Thomas Power’s life worth more than a Garda station
Sis the message being sent to the 500,000 people in the Southeast covered by the cardiac services in University Hospital Waterford. This government can do deals when it comes to local issues like reopening Stepaside Garda station but, when it comes to life and death regional issues, people must wait in line. As the late Thomas Power discovered this day last week, the specialised cardiac equipment based in his nearest hospital is closed four times longer than it is open each week.
When the young, healthy farmer and fatherto-be drove to the hospital last Sunday with a chest pain, he was within yards of the life saving heart equipment but, given that it only opens 9-5, Monday to Friday, he would have to be transferred 140km to Cork University Hospital – a journey according to the AA that takes at least two hours.
Thirty minutes into the ambulance journey, Thomas suffered a major cardiac trauma and died.
When his family decided to tell me his story less than 24 hours after his death, they did not do it lightly. It was clear from the clinicians they spoke to that their husband, brother and son died because he could not be treated in Waterford – no ifs or buts. When Catherine Power stated that her brother did not have to die, she struck a chord.
For the rest of the week we were inundated with calls from other families who have been campaigning for a 24-hour emergency cardiac service in the Southeast, often because of their own experience.
It took the former fire chief in Waterford, Willie Doyle, to put the farcical situation into context. ‘Imagine,’ he said, ‘if I got a 999 call in the fire station for a house fire where someone’s life was in danger and I was to respond by asking for a fire engine from Cork city?’
Willie Doyle spoke from experience. His own daughter suffered a catastrophic heart attack and got swift treatment only because she got to the hospital in Waterford rapidly and before 5 o’clock in the afternoon.
Even to the lay person there is no logic to the argument that if you live within the triangle of Dublin Cork-Wexford – and you have an unforeseen cardiac episode outside of the 40 hours a week that the vital equipment is available – you will have to travel all the way to Dublin or Cork city for emergency treatment.

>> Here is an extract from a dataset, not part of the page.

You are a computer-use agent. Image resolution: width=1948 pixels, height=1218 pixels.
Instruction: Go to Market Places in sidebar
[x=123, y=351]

It is a geographic, demographic and medical catastrophe waiting to happen. Unfortunately it happened to Thomas Power last Sunday. How many others have died needlessly?
Cardiologist Dr Patrick Owens warned in Waterford last September that people would die unnecessarily because of the Government’s refusal to provide the €2.5m needed to staff the equipment on a fulltime basis.
This was the same month Thomas Power married Bernadette Delaney. She placed a photo of the scan of their unborn child on his coffin last Wednesday.
That child will know much love from the Power and Delaney families – as Thomas does.
Unfortunately he will not mark Father’s Day next year, the first anniversary of his untimely death.